Toward the end of his tour, he finally got his command’s approval for their marriage. However, my mother decided she didn’t want to marry and leave her family. After he PCSed to Germany, she discovered that she was pregnant. She contacted him and let him know. He promised he would return and take me back to the United States. She corresponded with him and his family about my birth and sent pictures over many years to let them know how I was doing.
He returned after 8 years. I came to the United States in 1965.
I was born in Yongsan to an unwed Korean mother and an American GI. I realized that unlike many other Amerasian children, mine was atypical story. I was brought up in a Korean family home, unlike so many like myself who were either abandoned or placed for adoption. For this, I will be forever grateful to my halmeoni, since I know my birth brought great shame to our family. Also unlike many of the others, I have always known who my father was and what he looked like from pictures. He, too, did not abandon me either.

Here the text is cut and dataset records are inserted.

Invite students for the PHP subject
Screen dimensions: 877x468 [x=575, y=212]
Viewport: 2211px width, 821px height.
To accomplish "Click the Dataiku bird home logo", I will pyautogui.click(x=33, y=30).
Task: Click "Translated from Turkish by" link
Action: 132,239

As a Korean-American child, Yongsan Garrison was place that was forever behind some gate that I was not allowed to go past. One day, I decided that I was going to find my father. From the outhouse window from my home you could see the road and the gate leading to the garrison across the gully between the two. One time, my mother held me up to the window and told me that my father had worked at the gate.
In my mind’s eye, I can still see myself as a little girl walking down the main road I lived by, crossing a bridge over the gully, and coming around the corner to the short road that led to its entrance. When I arrived and tried to get thru the gate, the Korean MP stopped me. I told him I needed to find my dad so I could go to the United States. Of course, he informed me that he was not there and not to come back. It became my daily ritual for a while to walk to the gate, but not to get too close and have a staring contest with the Korean MPs on gate duty. I finally got thru a gate to the Yongsan Garrison after my dad returned. He took me to the PX to buy a new winter coat and scarf the night before we flew to the United States, leaving my Korean family behind and losing all contact with them.
I remembered when someone turned 60 in Korean years; it was a special hallmark and time of celebration. I promised myself that I would follow the Korean tradition and return to Yongsan when I turned 60, if I had not returned by then. I will be returning this September, a year later than I anticipated. I am elated that I can finally stay on Yongsan Garrison at Dragon Hill Lodge and go in and out any gate as much as I please. After 53 years, I am finally coming home to Yongsan!